B7ホモログ3(B7-H3、CD276)は腫瘍関連抗原の1つで、免疫チェックポイントであると考えられる。B7-H3は前立腺がん(PCa)で高発現しており、早期再発や転移に関連している。エノブリツズマブはヒト化Fc改変型B7-H3標的抗体で、抗体依存性細胞傷害を仲介する。多数のバイオマーカーを用いた今回の第2相ネオアジュバント試験では、手術可能な、中リスクから高リスクの限局性前立腺がんである生物学的男性の患者32名に対して、前立腺切除の術前に投与した場合のエノブリツズマブの安全性、抗腫瘍活性、免疫原性を評価した。ここで、本試験の2つの主要評価項目(全ての検証が必要)は、安全性が認められることと、術後1年の前立腺特異抗原(PSA)値が検出不能であること(PSA0)とした。そして本試験の目的を、PSA0の推定値を妥当な精度で得ることとした。主要評価項目のうち安全性に関しては達成され、注目すべき外科的あるいは内科的な予期せぬ合併症、あるいは外科手術の延期は皆無であった。

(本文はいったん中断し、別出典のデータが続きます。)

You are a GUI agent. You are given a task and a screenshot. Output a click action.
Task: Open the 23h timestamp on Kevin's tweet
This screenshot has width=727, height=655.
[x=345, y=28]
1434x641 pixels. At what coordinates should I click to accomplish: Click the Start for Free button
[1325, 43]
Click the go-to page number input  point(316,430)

全体として、患者の12%にグレード3の有害事象が観察され、グレード4の有害事象は生じなかった。もう1つの主要評価項目である、前立腺切除術後1年の時点でのPSA0の割合は66%(95%信頼区間47–81%)であった。前立腺がんにおけるB7-H3標的免疫療法は実行可能で一般的に安全であり、予備試験のデータはその臨床応用の可能性を示唆している。本研究は、B7-H3が前立腺がんに対する治療法開発のための理にかなった標的であることを実証するものであり、より大規模な試験が計画されている。ClinicalTrials.govのID:NCT02923180。